More than 75 percent of India’s districts are now exposed to extreme weather events, according to an analysis from December 2020 by the Council for Energy, Environment and Water (CEEW), a New Delhi-based think tank. Over 40 percent of the districts have experienced climatic disruptions such as a shift from being flood-prone to being drought-prone, or vice-versa, the analysis found.

The global change in weather patterns are also leading to extreme weather and erratic rainfall. For instance, loss of sea ice in summer is leading to late season rainfall extremes in India, scientists say.

Changes in faraway oceanic currents are also to blame. “The erratic evolution of the monsoon through July and August can be attributed to Atlantic Niño, the little brother of the El Niño. This season, the sea-surface temperatures over the tropical eastern Atlantic were warmer than normal. The strongest Atlantic Niño event of the past 40 years occurred during June-August,” said Raghu Murtugudde, an earth system scientist at the atmospheric and oceanic science department at the University of Maryland in the United States. “We can blame the significantly fewer low-pressure systems in 2021 on the Atlantic Niño. Monsoon 2021 is a clear example of this missed link.”

There is increasing evidence that the southwest monsoon sees a lower number of rainy days but heavy to extreme rainfall on some days that lead to flooding in urban areas and damage to crops in villages. Such extreme rainfall also leads to landslides in places as far apart as Uttarakhand in the north to Kerala in the south.

The reduction of rainy days also leads to long dry spells. In 2021, there were “large gaps between the rainy spells, increasing the dry spells,” said Mahesh Palawat, Vice-President, Meteorology and Climate Change, Skymet Weather.

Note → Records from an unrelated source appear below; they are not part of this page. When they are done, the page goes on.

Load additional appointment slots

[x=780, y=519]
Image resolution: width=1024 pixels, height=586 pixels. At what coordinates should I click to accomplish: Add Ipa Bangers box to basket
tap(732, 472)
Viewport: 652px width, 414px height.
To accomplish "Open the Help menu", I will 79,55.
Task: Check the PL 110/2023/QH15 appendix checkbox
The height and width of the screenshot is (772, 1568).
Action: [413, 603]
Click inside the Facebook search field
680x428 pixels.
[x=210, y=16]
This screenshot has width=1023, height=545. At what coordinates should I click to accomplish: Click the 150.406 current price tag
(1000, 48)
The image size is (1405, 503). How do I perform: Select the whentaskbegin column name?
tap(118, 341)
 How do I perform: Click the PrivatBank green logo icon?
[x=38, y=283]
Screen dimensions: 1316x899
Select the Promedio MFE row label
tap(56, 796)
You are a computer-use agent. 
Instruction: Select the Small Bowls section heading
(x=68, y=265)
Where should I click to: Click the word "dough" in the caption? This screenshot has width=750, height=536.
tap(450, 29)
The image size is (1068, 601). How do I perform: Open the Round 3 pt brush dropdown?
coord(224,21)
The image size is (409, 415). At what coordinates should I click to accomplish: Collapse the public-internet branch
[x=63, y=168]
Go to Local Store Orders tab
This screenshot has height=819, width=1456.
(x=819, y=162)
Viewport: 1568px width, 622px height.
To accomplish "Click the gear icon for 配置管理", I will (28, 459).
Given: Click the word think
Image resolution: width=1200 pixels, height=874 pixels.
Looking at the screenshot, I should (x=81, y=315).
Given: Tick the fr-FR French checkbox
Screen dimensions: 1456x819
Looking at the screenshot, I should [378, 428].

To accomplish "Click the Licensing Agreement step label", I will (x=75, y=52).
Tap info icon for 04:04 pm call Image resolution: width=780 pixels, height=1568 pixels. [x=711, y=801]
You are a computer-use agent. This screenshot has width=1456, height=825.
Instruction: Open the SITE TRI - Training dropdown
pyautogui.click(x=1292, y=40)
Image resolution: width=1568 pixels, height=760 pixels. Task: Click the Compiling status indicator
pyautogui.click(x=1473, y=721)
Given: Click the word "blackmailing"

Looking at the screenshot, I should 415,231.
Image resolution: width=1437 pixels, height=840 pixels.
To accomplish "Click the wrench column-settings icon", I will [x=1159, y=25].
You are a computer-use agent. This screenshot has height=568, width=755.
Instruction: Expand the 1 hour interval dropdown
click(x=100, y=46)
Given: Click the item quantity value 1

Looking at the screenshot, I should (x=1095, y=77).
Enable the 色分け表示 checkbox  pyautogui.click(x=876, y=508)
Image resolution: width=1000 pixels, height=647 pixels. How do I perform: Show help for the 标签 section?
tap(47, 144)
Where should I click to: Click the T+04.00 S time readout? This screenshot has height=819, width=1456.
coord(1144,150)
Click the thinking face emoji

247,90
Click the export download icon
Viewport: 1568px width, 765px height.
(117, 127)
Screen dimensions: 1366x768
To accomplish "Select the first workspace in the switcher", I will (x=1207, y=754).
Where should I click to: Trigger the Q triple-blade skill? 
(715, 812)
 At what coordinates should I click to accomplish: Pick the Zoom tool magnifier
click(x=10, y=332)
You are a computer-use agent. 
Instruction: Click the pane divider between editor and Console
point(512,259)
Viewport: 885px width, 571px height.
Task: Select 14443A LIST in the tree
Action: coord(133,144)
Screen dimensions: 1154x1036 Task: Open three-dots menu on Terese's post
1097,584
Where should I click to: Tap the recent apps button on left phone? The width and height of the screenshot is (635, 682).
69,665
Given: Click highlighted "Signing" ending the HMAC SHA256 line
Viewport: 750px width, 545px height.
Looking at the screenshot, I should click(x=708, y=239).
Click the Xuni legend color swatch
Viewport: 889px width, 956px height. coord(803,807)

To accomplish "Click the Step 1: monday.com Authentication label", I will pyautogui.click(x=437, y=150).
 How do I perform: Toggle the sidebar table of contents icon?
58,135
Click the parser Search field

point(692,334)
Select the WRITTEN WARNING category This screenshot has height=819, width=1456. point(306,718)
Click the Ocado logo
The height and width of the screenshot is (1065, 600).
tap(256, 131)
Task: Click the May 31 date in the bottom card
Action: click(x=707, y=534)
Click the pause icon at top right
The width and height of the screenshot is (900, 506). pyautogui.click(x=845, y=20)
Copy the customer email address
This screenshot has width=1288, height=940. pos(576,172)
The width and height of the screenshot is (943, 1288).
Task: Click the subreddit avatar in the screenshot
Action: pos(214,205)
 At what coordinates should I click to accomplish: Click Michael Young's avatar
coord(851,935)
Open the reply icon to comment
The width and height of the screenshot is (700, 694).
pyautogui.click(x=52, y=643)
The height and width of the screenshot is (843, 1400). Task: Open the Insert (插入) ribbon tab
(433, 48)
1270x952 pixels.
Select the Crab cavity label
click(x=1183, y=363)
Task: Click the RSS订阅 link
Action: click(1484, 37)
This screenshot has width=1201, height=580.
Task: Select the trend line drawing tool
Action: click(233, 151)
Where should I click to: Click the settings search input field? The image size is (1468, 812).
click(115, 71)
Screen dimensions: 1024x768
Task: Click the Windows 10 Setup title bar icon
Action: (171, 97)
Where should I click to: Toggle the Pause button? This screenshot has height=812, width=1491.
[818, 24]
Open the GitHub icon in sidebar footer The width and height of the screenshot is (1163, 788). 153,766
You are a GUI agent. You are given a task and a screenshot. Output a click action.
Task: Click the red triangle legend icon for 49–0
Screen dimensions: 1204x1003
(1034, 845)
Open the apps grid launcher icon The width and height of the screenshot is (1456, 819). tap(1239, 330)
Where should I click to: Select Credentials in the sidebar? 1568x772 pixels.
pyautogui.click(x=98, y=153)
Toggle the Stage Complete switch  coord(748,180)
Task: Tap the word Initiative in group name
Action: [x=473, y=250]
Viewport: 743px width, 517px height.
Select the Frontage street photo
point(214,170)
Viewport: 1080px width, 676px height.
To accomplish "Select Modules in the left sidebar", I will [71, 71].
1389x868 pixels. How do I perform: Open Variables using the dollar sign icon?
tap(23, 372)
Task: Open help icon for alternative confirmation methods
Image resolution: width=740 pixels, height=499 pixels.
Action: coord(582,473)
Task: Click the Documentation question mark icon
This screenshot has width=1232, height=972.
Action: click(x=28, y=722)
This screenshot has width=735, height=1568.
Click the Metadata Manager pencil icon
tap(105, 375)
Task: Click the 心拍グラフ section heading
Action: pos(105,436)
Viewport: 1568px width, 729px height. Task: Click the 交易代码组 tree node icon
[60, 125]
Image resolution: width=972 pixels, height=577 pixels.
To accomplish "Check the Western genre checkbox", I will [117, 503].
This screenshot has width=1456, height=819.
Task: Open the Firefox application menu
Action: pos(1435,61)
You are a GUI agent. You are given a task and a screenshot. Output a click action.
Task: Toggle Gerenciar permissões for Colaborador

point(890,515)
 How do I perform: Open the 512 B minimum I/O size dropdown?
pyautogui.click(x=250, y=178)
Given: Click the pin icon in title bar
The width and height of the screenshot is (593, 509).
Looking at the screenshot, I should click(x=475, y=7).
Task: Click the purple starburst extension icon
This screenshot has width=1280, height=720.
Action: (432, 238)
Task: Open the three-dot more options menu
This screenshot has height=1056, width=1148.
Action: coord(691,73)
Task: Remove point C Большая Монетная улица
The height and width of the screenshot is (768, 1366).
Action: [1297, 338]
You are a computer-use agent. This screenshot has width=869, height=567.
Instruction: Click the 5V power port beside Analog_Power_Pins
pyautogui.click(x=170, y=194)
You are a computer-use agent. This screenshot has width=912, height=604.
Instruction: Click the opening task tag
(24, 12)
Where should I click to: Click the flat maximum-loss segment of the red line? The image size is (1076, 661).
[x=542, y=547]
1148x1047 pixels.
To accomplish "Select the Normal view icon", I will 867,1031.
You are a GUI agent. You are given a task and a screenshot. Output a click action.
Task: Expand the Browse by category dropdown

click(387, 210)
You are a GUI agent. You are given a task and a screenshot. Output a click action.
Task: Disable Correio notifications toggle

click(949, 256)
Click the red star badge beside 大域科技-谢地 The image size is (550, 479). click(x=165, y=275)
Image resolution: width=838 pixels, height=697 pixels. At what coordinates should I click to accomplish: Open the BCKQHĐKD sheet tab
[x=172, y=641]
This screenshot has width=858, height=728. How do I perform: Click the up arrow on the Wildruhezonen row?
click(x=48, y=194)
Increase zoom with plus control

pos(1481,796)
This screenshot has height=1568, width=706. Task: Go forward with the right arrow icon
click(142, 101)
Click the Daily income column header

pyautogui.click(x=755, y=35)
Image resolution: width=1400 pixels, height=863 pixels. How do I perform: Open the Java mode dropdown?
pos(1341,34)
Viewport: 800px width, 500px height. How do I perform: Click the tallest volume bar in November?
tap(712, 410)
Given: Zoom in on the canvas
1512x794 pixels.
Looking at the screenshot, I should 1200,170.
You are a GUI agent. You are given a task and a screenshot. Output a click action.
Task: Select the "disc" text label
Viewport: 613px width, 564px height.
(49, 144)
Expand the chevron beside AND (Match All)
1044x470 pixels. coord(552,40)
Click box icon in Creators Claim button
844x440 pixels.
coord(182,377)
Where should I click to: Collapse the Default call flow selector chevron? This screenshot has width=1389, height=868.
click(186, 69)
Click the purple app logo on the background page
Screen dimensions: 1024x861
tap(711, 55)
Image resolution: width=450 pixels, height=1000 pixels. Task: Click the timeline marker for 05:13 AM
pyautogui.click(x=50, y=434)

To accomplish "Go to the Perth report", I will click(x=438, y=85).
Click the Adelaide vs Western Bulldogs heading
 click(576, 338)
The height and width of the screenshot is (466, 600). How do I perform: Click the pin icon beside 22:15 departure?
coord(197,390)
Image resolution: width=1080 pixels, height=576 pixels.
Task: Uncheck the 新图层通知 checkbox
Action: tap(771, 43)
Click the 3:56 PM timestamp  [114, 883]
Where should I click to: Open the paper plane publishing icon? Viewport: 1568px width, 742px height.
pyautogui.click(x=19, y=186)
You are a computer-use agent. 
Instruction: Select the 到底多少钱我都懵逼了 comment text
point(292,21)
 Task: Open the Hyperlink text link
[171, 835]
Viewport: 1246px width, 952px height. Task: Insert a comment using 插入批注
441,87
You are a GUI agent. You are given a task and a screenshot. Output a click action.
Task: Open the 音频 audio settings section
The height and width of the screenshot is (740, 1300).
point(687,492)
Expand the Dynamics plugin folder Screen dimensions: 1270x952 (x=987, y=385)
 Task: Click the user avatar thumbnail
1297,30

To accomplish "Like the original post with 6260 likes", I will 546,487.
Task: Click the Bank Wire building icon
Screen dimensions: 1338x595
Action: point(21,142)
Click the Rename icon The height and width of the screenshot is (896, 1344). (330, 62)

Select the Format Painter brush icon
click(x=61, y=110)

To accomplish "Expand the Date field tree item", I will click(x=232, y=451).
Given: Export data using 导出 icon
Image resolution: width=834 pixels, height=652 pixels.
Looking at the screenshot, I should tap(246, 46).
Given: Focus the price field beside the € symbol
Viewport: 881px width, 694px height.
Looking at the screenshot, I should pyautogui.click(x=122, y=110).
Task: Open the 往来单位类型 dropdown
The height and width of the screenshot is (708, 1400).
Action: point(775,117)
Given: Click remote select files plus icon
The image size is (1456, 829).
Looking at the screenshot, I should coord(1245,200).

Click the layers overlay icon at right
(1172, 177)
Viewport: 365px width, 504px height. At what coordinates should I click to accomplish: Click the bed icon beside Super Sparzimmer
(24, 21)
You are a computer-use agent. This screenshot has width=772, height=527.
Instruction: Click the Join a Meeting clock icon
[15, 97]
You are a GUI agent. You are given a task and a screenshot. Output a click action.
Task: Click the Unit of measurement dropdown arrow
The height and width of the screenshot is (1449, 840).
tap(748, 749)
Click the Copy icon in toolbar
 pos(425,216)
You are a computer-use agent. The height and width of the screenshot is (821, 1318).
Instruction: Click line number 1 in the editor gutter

Also read: Rapid urbanisation, pollution worsen effects of October rains in Bengaluru

This has serious implications for the economy. Farmers are unable to plan their cultivation well. As a result, agriculture, which contributes between 16 to 20 percent of GDP, according to Finance Ministry data, suffers. Although aggregate farm output is yet to be significantly hampered, smallholder and marginal farmers are impacted if their harvest is lost.

Another significant change that experts have noted is that northeast India, which after the west coast receives the highest rainfall in the country, is now increasingly seeing a deficit, as in this year’s monsoon. In the last decade, east and northeast Indian states have seen below-normal rainfall every year, barring 2020. “This consistent deficiency of rainfall can be attributed to the changing weather patterns,” said Skymet’s Sharma.

The last but not the least rare event this year was Cyclone Gulab, only the third tropical storm in this century that formed in the Bay of Bay Bengal in September. Cyclones in the Bay of Bengal usually form between October and December, and Cyclone Gulab was thus a notable exception.

It is now becoming clear that extreme weather events have become more common than even a few decades ago, and the effect will be felt across the country. Climate change no longer belongs to the realm of scientists alone, millions are now being affected by it. “We can say that weather conditions have modified a lot and the result is in front of us,” Sharma concluded.